Twitter investors panic at slow growth
The social-media company sees only a modest jump in users since its IPO, which caused the stock to tank in after-hours trading.
Is Twitter (TWTR) the real deal? Investors got their first hint of an answer Wednesday afternoon when the social media firm reported its fourth-quarter results.
The company's monthly active users (MAUs) now stand at 241 million -- a 30 percent increase year-over-year.
When Twitter had its initial public offering on Nov. 7, 2013, the company had 231.7 million users. That growth may not have been fast enough for Wall Street, and shares of the company dived more than 17 percent in after-hours trading.
Of course, it does not matter how many users Twitter can acquire if it can't monetize them.
During the fourth quarter, Twitter said that it continued to improve the return on investment for its advertiser by launching new products, such as TV Conversion Targeting. The company also launched a self-serve advertising platform to small- and medium-sized businesses in the United Kingdom, Ireland and Canada.
These and other efforts led to a surprise EPS of $0.02. Wall Street expected a loss.
Twitter's revenue arrived at $242.7 million. This was also a bit higher than Wall Street estimates, which were around $217.78 million.
"Twitter finished a great year with our strongest financial quarter to date," Dick Costolo, CEO of Twitter, said in a company release. "We are the only platform that is public, real-time, conversational and widely distributed and I'm excited by the number of initiatives we have underway to further build upon the Twitter experience."
Before the market close, Evercore Partners' Ken Sena told Benzinga that he was expecting Twitter to report a strong quarter.
Wedbush analyst Shyam Patil had high expectations as well.

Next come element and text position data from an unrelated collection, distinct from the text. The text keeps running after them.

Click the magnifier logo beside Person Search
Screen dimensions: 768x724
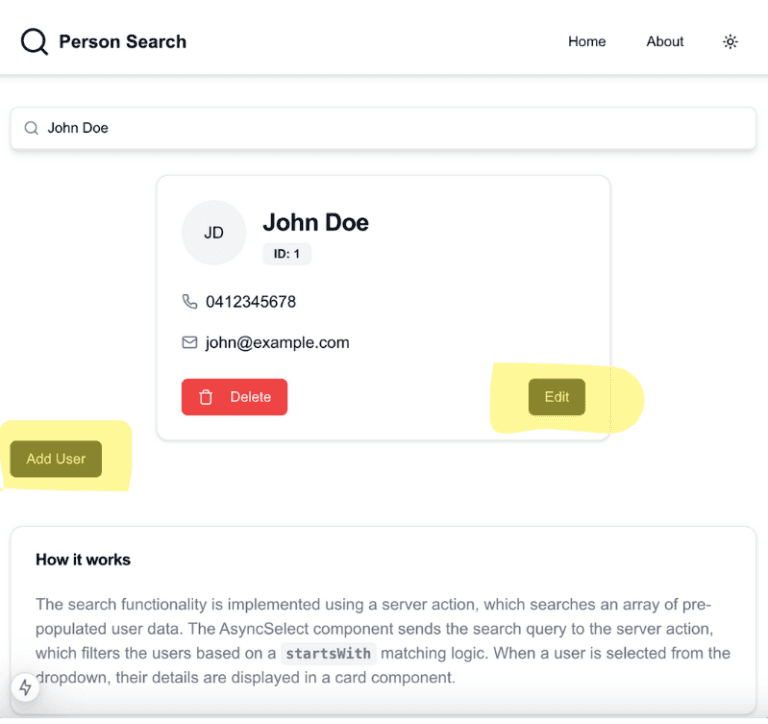point(34,42)
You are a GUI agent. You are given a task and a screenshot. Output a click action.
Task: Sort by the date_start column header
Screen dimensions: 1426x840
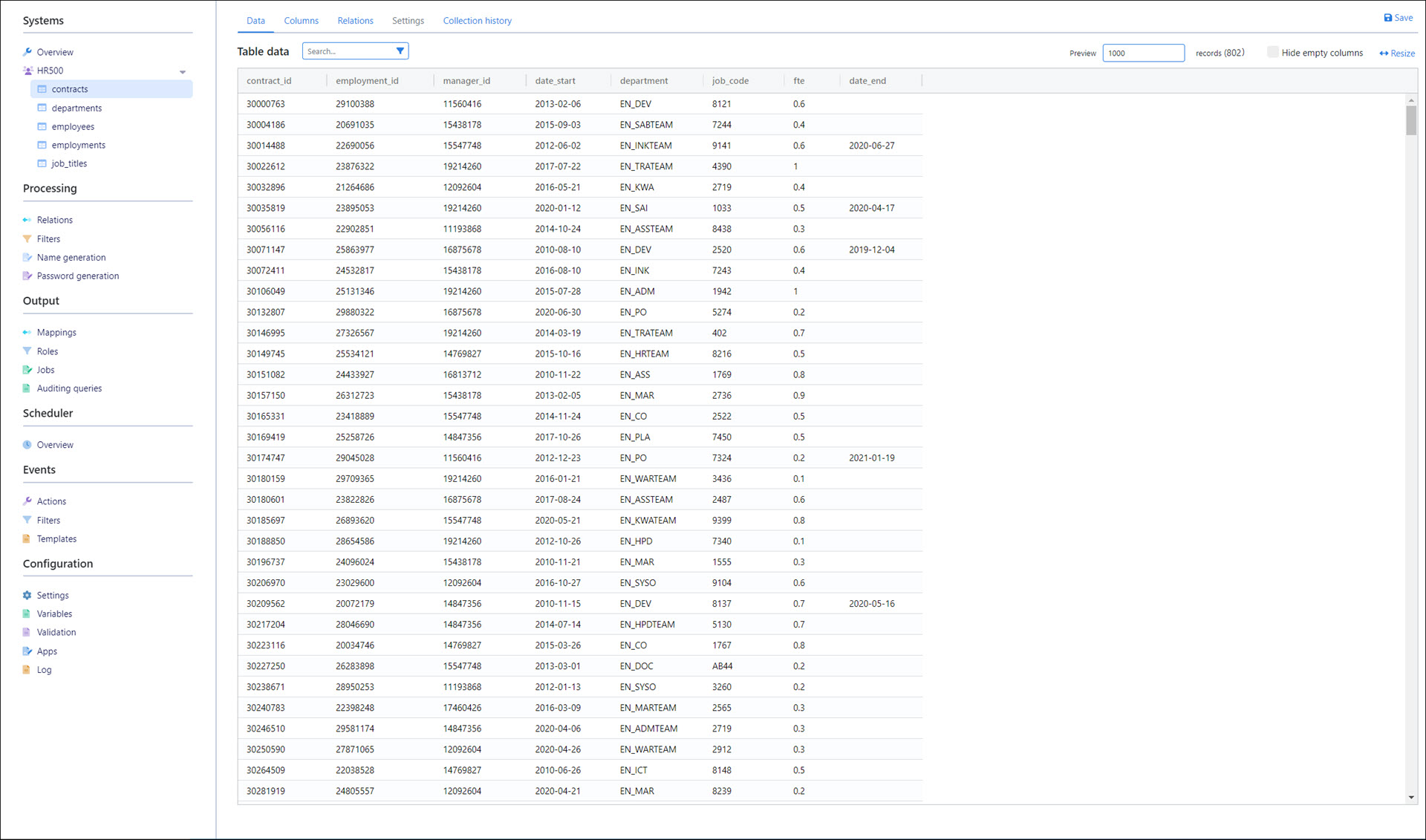[555, 81]
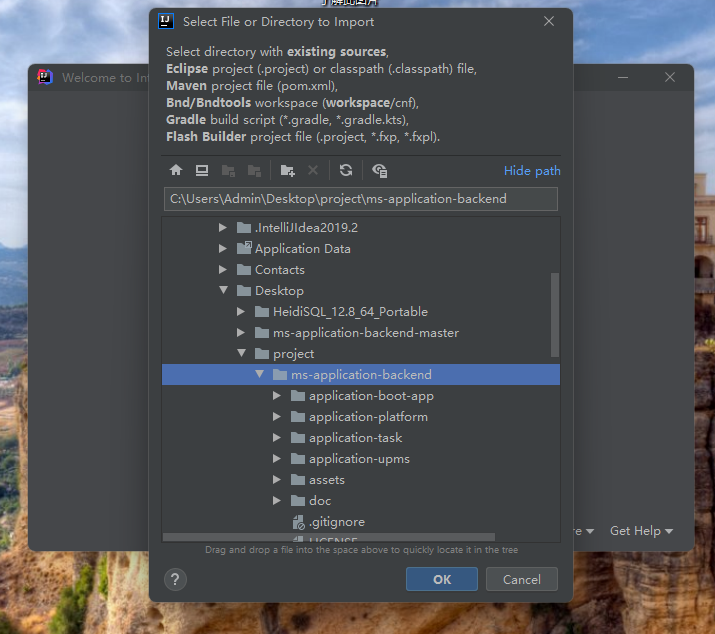
Task: Open the Get Help dropdown
Action: pyautogui.click(x=641, y=531)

"Our checks were pretty positive for the fourth quarter," Patil told Benzinga this afternoon, adding that he expected upside to the estimates.
"Clearly the stock is reflecting some amount of upside," said Patil. "The question is how much?"
One of the challenges that Twitter faced was the fact that it did not have a target that, if achieved, would ensure the stock would rise.
"It's kind of a messy setup in that there's not a clear number they have to hit for the stock to go up," said Patil.
Ad revenue and user growth: A positive trend?
In addition to MAU increase to 241 million, Twitter's mobile MAUs jumped 37 percent to 184 million.
Timeline views rose 26 percent to 148 million
Better still, ad revenue per thousand timeline views increased 76 percent in the fourth quarter, rising to $1.49.
Twitter is forecasting first-quarter sales within the range of $230 million to $240 million. This is notably higher than the Wall Street estimate of $215 million.
The company expects its FY2014 sales to be between $1.15 billion and $1.20 billion versus Wall Street's estimate of $1.13 billion
Better start than Facebook, until now ...
Despite a degree of skepticism from some analysts and investors, Twitter shares performed much better than its social media rival.
From Nov. 7, 2013, through Feb. 4, 2014, Twitter rose more than 47 percent.
During Facebook's first three months (May 18, 2012, through Aug. 18, 2012), the world's largest social network lost more than 50 percent of its value.
Facebook has since rebounded, rising more than 119 percent over the last year. But its early days were far more difficult than anyone could have ever imagined.
With Twitter down more than 12 percent in after-hours trading, the company might have to do more than surpass analyst estimates during the next quarter.
Twitter is a promising social media company that has shown greater growth than what most analysts anticipated. That growth has not been enough to satisfy investor demands, however, which seem to be increasing with every IPO.